Oireachtas Joint and Select Committees

Wednesday, 29 April 2015

Committee of Inquiry into the Banking Crisis

Nexus Phase

Mr. David Duffy:

I am not sure that I can say that there's any safe level of growth because I don't think growth targets are the criteria by which you would manage a bank. I think you have a simple ... when you wake up in the morning running a bank you worry about liquidity, No. 1. Secondly you worry about capital and they are the two priorities.

If you are going to lend, you have to have a threshold minimum of capital, which is not just the minimum regulatory capital but is probably that plus a buffer, where you would look to have a very conservative view on a stressed environment as to what that capital could become. And that is your starting point. You can then determine what your lending can be, providing that it doesn't breach those hurdles. Secondly, your lending composition has to be understood in terms of your funding. The history of lending had no regard necessarily to the composition of funding and you have two choices: retail longer term sticky funding as it is referred to, and wholesale funding. If it is a short term, as wholesale often is and can be subject to flight in a very quick fashion as happened in Ireland, then long-term lending without short-term funding is going to put you significantly at risk.

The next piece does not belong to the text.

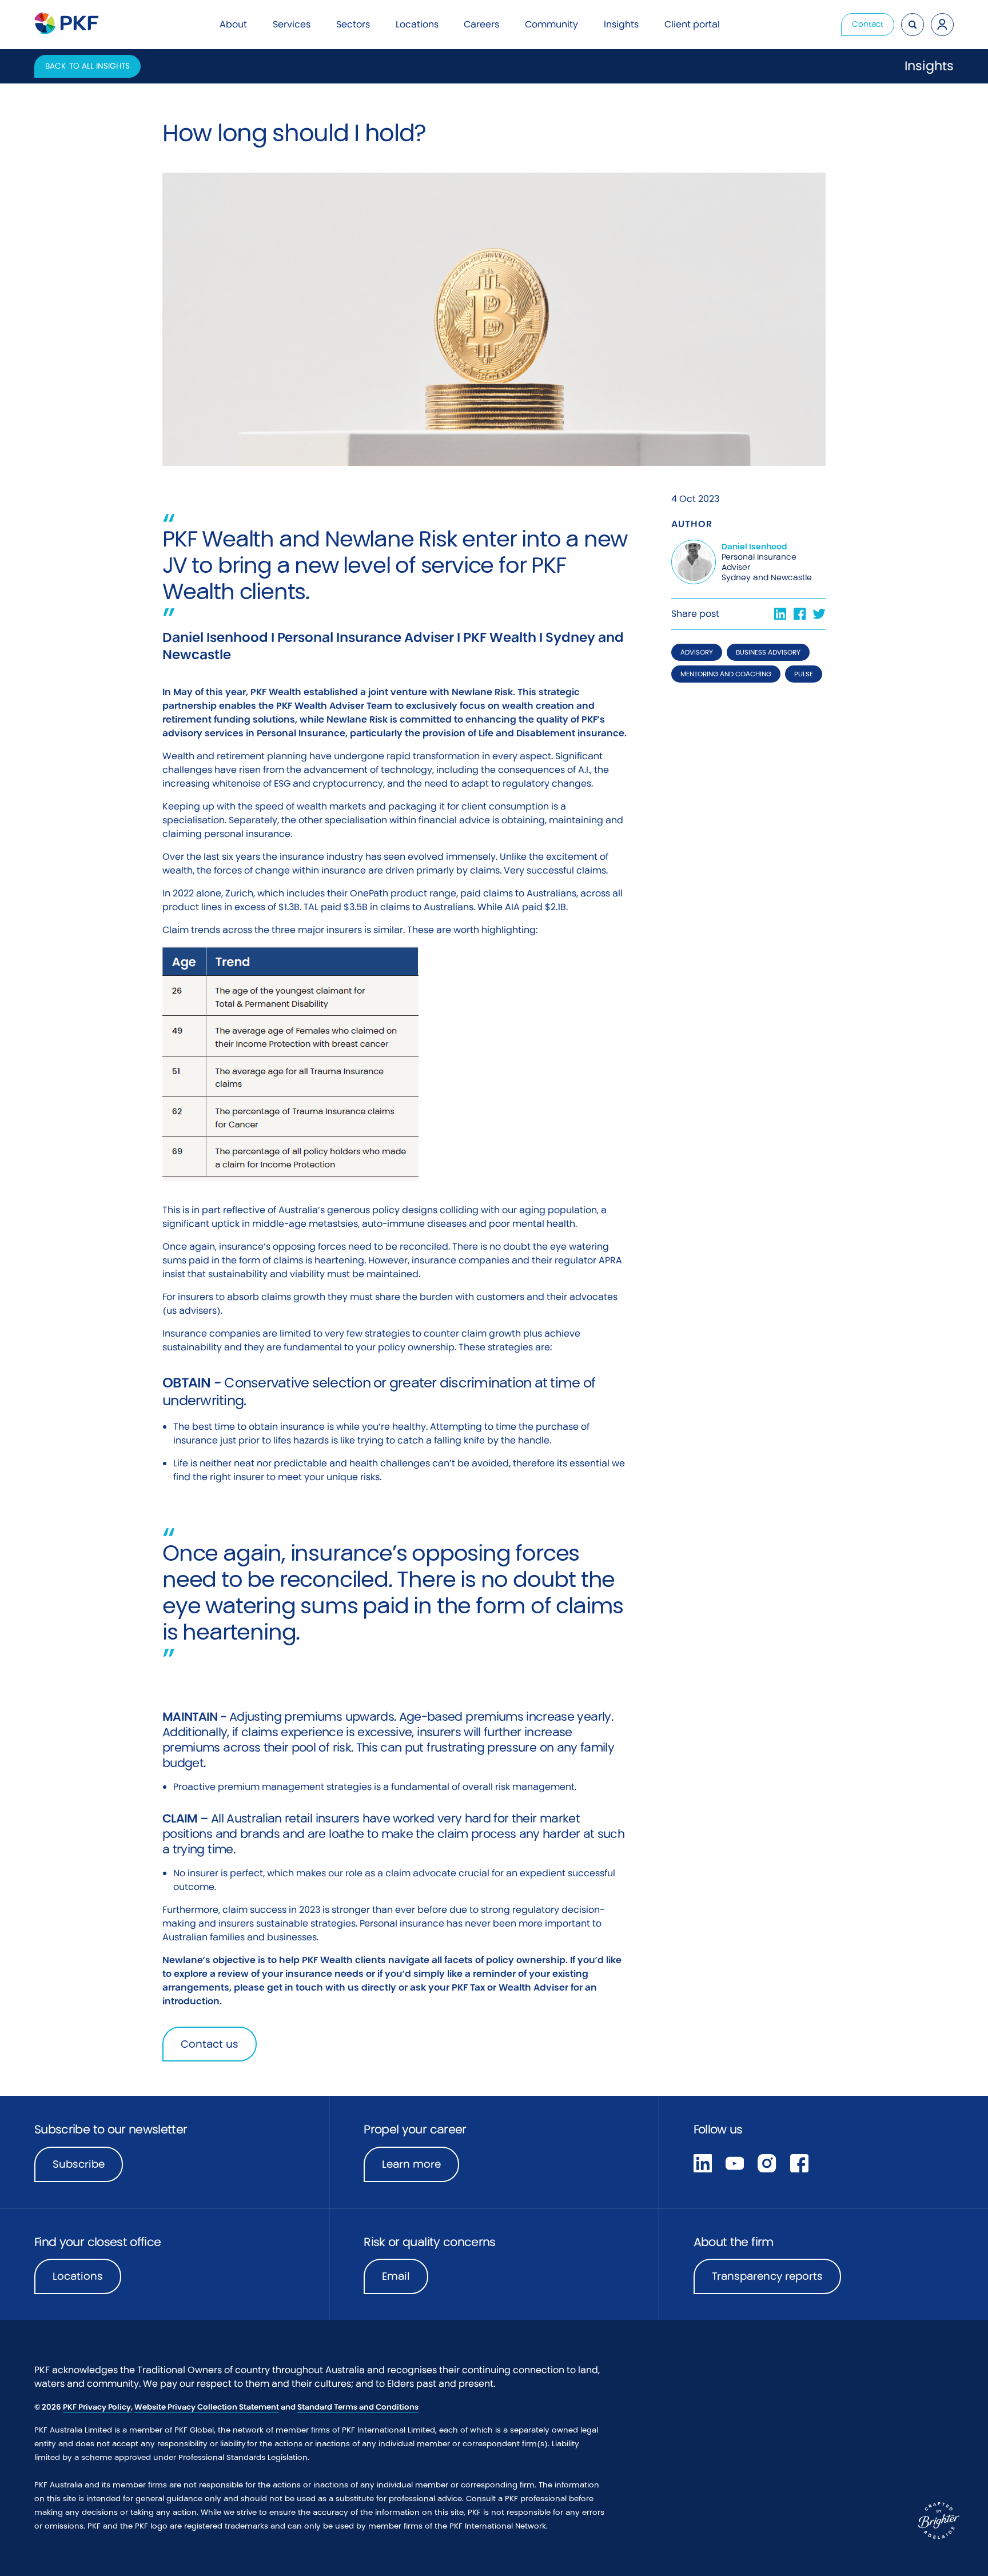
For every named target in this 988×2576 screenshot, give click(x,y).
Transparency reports (767, 2276)
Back (87, 66)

So I think you start off with two very careful principles - what is the minimum threshold of capital - which when in a stressed environment based on rapid asset deterioration, what is that level you should maintain - and is your funding correlated to that profile? If you have confidence in those two then you can set a target of growth which doesn't breach either of those two objectives. So I would never start with a number, I would start with the capital and the funding and then allow myself grow according to those definitions.